• **Stored dataset items**:

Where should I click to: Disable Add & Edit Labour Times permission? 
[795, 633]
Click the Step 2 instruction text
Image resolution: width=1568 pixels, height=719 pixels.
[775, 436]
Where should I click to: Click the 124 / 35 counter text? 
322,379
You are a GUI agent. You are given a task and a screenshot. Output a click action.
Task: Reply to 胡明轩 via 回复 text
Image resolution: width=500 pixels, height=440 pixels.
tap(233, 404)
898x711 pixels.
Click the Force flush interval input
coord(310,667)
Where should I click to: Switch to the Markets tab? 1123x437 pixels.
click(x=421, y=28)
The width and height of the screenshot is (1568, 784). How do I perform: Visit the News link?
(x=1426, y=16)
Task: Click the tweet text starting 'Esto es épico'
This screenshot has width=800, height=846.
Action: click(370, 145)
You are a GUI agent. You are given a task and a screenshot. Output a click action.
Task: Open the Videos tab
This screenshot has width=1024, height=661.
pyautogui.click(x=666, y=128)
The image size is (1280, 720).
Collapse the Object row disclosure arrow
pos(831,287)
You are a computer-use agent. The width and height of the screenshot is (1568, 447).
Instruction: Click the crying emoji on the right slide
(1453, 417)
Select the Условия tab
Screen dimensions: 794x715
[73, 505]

• **DIRECTIONS**: Could you reproduce every record exactly as shown above?

• **WRITTEN ANSWER**:
Where should I click to: Disable Add & Edit Labour Times permission? 
[795, 633]
Click the Step 2 instruction text
Image resolution: width=1568 pixels, height=719 pixels.
[775, 436]
Where should I click to: Click the 124 / 35 counter text? 
322,379
You are a GUI agent. You are given a task and a screenshot. Output a click action.
Task: Reply to 胡明轩 via 回复 text
Image resolution: width=500 pixels, height=440 pixels.
tap(233, 404)
898x711 pixels.
Click the Force flush interval input
coord(310,667)
Where should I click to: Switch to the Markets tab? 1123x437 pixels.
click(x=421, y=28)
The width and height of the screenshot is (1568, 784). How do I perform: Visit the News link?
(x=1426, y=16)
Task: Click the tweet text starting 'Esto es épico'
This screenshot has width=800, height=846.
Action: click(370, 145)
You are a GUI agent. You are given a task and a screenshot. Output a click action.
Task: Open the Videos tab
This screenshot has width=1024, height=661.
pyautogui.click(x=666, y=128)
The image size is (1280, 720).
Collapse the Object row disclosure arrow
pos(831,287)
You are a computer-use agent. The width and height of the screenshot is (1568, 447).
Instruction: Click the crying emoji on the right slide
(1453, 417)
Select the Условия tab
Screen dimensions: 794x715
[73, 505]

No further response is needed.